◆ Objective ◆
Pull out each line below that contains the word "should" and copy those lines.

◆ Exercise materials ◆
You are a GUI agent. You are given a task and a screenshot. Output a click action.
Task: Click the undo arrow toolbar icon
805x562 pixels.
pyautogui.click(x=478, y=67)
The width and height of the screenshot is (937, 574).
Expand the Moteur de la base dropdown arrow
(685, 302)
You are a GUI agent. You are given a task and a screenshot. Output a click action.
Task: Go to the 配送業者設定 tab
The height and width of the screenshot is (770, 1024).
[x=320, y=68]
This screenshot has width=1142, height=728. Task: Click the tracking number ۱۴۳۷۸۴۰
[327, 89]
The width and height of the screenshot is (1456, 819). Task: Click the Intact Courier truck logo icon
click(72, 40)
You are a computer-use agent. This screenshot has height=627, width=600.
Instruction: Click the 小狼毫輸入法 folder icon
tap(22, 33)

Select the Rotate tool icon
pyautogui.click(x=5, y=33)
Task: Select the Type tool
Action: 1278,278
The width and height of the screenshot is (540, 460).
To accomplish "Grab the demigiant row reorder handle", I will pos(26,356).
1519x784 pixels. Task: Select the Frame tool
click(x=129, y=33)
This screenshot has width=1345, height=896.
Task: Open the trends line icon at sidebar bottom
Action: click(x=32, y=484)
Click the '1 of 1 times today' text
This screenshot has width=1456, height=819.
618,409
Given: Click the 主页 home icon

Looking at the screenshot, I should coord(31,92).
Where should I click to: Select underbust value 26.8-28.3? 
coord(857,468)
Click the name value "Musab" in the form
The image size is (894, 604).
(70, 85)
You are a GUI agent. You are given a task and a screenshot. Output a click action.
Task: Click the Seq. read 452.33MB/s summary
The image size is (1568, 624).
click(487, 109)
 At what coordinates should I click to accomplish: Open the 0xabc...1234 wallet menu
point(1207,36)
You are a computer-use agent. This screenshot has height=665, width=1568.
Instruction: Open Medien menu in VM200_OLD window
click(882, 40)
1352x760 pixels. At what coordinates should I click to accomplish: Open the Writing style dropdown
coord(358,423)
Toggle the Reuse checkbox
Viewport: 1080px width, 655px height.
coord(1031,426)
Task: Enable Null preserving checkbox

◆ Answer in full ◆
Looking at the screenshot, I should coord(31,92).
Where should I click to: Select underbust value 26.8-28.3? 
 At what coordinates should I click to accomplish: Open the 0xabc...1234 wallet menu
1352x760 pixels. At what coordinates should I click to accomplish: Open the Writing style dropdown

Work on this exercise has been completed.